When we first decided to stay in the UK my little sister was only five years old and so our first holiday back in South Africa we gave her a teddy bear, she named it N Bear and slept with it every night so she wouldn’t miss me. Apparently this was so successful for her that she got another teddy, Stofington Bear (don’t ask about the name, my family are great at coming up with the most bizarre nicknames) to represent DefTTC. And when my brother came over for a few months, she added to the teddy family and got a B Bear so she wouldn’t miss him too much. And so my step-mom has suggested I get a Stofington Bear of my own that can fill his place when he goes away. I like it!
And the SNAIFs (Sleepless Nights Attributed to Infertility) are back. Back to waking up in the middle of the night and lying awake for hours with my mind ticking over at a rate of knots. I’m not worrying, just have a very busy brain. Never mind Friday morning I have that yummy snooze under the influence of the yummy drugs.
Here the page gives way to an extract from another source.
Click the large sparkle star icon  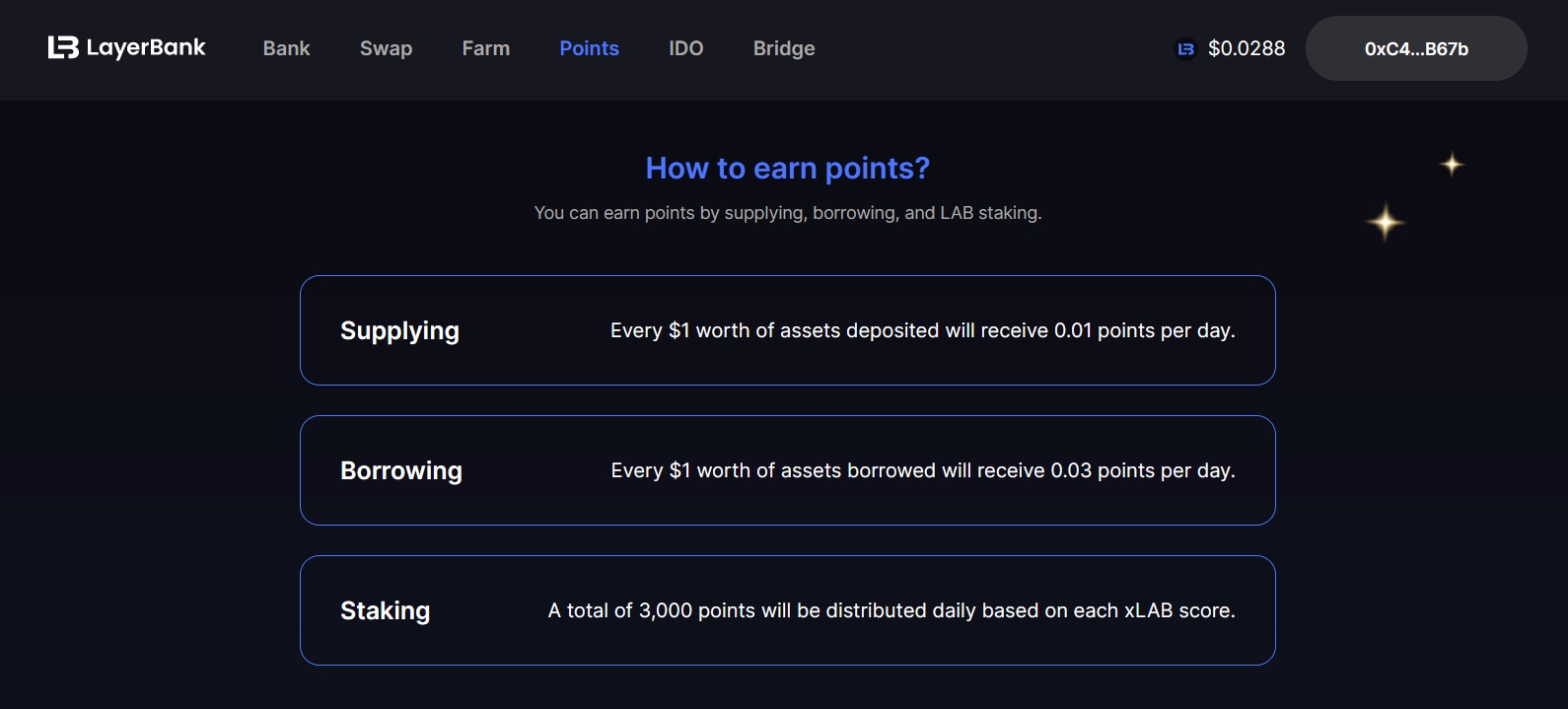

A friend sent me an sms this morning saying “sjoe D embies in the world again this weekend” and suddenly it is real. Yes if all goes according to plan this weekend on my Dad’s 60th birthday we will get news that we have fertilised embies. I am getting so very excited. This time I can taste the BFP!
BTW I found those damn trousers! Go figure they were folded up very neatly on my underwear shelf? Don’t ask how I managed to take our underwear everyday for over a week before I found them?